# Charcuterie Board?



## Central PA Cowboy (Dec 3, 2019)

What are your favorite things to put on a charcuterie board ? My favorites are Smoked Sharp American, Smoked Swiss, Salami, Prosicutto, Buttery Crackers, Chocolate Covered Cashews, Green Pepper Jelly, and Fig Jelly.


----------



## jcam222 (Dec 3, 2019)

Fig jelly goes great with cheese for sure. I remember a couple years ago Kroger was handing out samples that were a thick oat cracker with fig jelly, aged gouda and an almond. Amazing! I served them that year at our Christmas gathering.


----------



## chilerelleno (Dec 3, 2019)

Any dry aged or cured meats/sausages, cheese of all types, olives, nuts, and crackers/toast/bread.
I also like some chiles, dried or fresh fruits and veggies on another board.


----------



## Central PA Cowboy (Dec 3, 2019)

chilerelleno said:


> Any dry aged or cured meats/sausages, cheese of all types, olives, nuts, and crackers/toast/bread.
> I also like some chiles, dried or fresh fruits and veggies on another board.

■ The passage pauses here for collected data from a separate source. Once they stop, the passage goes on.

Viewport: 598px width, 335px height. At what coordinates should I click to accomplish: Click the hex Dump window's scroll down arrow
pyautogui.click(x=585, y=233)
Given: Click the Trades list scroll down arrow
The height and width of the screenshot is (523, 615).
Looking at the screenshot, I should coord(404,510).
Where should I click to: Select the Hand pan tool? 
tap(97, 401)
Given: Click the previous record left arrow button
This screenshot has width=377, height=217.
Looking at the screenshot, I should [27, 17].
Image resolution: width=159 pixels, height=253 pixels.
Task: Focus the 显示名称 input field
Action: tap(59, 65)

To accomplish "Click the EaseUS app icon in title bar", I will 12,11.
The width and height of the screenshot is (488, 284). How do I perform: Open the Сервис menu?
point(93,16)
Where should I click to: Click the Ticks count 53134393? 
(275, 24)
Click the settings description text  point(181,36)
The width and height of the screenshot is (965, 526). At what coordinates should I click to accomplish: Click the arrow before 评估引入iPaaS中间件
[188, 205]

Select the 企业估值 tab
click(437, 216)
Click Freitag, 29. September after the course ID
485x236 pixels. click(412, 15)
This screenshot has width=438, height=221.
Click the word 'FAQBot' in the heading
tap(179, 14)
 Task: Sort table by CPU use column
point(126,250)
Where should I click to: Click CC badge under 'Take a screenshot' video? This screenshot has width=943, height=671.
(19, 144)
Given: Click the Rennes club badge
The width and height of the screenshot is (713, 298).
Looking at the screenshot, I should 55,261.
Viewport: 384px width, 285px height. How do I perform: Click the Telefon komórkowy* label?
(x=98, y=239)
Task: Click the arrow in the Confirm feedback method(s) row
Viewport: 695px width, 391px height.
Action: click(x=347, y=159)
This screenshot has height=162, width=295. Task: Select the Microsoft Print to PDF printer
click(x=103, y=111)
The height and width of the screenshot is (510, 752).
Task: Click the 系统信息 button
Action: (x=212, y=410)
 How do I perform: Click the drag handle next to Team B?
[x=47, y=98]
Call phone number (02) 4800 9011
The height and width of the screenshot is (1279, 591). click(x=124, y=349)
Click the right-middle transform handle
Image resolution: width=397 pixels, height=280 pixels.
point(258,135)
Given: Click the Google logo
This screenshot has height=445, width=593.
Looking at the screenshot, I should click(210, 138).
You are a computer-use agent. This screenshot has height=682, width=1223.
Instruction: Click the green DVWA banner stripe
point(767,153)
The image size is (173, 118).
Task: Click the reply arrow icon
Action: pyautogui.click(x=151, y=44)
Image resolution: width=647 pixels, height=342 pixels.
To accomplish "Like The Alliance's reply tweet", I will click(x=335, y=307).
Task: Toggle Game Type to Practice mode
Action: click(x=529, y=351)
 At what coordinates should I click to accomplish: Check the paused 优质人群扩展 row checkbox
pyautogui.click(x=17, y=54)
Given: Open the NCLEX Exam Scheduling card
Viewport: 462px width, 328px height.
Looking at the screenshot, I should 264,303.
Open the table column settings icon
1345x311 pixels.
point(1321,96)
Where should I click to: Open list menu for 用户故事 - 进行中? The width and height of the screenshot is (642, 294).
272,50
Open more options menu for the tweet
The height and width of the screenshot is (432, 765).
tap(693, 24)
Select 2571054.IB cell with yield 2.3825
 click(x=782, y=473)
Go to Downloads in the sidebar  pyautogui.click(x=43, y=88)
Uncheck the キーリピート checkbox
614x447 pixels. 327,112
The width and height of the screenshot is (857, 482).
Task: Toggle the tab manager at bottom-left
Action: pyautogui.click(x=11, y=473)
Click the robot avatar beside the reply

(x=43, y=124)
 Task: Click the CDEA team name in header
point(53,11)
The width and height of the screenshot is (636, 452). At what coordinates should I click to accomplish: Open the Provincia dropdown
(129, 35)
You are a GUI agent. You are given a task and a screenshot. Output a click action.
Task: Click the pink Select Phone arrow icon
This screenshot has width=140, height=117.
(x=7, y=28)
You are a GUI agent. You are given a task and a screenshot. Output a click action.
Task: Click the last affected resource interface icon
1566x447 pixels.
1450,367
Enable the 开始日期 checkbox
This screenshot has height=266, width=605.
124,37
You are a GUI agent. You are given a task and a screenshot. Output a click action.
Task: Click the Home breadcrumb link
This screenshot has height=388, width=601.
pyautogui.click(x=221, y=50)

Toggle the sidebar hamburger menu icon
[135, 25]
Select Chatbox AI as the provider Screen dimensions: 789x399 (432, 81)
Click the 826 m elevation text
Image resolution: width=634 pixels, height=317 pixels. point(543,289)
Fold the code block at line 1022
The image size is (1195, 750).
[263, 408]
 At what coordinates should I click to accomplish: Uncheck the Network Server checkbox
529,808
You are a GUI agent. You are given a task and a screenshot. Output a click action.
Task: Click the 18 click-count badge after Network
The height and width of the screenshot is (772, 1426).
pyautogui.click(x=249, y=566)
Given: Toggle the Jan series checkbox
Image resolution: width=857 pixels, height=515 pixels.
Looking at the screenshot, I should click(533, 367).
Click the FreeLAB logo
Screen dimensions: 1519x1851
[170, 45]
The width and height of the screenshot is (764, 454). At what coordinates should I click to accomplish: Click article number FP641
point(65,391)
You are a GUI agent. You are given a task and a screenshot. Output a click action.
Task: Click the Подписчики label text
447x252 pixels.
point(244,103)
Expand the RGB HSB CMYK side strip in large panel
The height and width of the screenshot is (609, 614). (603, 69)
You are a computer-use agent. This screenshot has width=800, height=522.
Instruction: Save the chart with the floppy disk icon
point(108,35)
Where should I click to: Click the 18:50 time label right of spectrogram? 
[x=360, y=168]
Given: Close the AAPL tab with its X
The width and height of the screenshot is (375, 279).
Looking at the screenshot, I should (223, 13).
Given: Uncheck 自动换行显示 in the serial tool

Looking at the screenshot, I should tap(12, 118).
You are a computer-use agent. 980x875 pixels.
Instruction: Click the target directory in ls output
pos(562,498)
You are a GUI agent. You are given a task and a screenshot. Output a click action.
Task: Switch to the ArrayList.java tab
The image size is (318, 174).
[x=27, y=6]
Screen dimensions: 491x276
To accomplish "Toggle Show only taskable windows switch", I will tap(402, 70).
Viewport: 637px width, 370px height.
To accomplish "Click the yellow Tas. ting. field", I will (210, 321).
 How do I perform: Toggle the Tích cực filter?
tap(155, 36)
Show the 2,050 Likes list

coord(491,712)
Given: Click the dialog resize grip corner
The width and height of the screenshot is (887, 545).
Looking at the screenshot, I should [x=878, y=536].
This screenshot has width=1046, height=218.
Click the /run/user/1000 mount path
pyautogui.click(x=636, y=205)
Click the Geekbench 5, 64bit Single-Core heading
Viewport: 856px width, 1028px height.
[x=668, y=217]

Just the one who I was waiting to hear from. Great options.


----------



## BGKYSmoker (Dec 3, 2019)

I like stacks of fresh $20's on my charcuterie board...lol


----------



## Central PA Cowboy (Dec 3, 2019)

SFLsmkr1 said:


> I like stacks of fresh $20's on my charcuterie board...lol



I don't get it, but I'll give you a like regardless.


----------



## BGKYSmoker (Dec 3, 2019)

You know, stacks of fresh $20 bills


----------



## Central PA Cowboy (Dec 3, 2019)

SFLsmkr1 said:


> You know, stacks of fresh $20 bills



I know what stacks of bills are. I still don't get the joke.


----------



## Fueling Around (Dec 3, 2019)

I don't get it either (stacks).

I like dried beef, dried venison, loin bacon, salumi, and pickled herring.  I do more ham & summer sausage as that is what many people choose first, 
A blend of smoked and natural cheeses.
No butter crackers.  I use either melba toasts or crostini or untoasted baguette slices.
The untoasted baguette slices go a long way to filling up your guests on cheap bread versus the pricey meats and cheeses.  Yeah, I'm that kind of host


----------



## sawhorseray (Dec 4, 2019)

I do Prosciutto and Coppa in UMAi bags, also like to thin slice some Canadian bacon, sharp cheddar or pepper jack goes well, salami, sliced baguette slices or crackers work. RAY


----------



## atomicsmoke (Dec 4, 2019)

Whole muscle air dried cuts (smoked or not), cold smoked sausages, feemented sausages and salamis, pâtes, terrines, headcheese, cold and hot smoked fish, fishegg spread, variety of cheeses (soft, hard, smoked, moldy), capers, caper berries, pickles, cukes, red/yellow peppers, cherry/grape tomatoes, green onion,  assorted olives, roasted vegetables, crackers, torn toasted naan bread, sliced fresh baguette, vegetable spreads, cheese spreads, honey, berries, nuts, dark chocolate
A picture's worth 1000 words?
In one of the ramekins in the center are blue cheese balls coated with dark chocolate. Try it. They are awesome.


----------



## atomicsmoke (Dec 4, 2019)

Forgot rillette.


----------



## cmichini (Dec 4, 2019)

Smoked almonds!!!!


----------



## pushok2018 (Dec 4, 2019)

I stopped doing dry curing meats  since my curing chamber got broken - for about a year now. Before that I was doing salamy, breasola, copa, karaj (dry cured, smoked pork loin)....


----------



## shoebe (Dec 4, 2019)

pushok2018 said:


> I stopped doing dry curing meats  since my curing chamber got broken - for about a year now. Before that I was doing salamy, breasola, copa, karaj (dry cured, smoked pork loin)....
> 
> View attachment 418487
> View attachment 418488


How about some Dijon or nice mustards


----------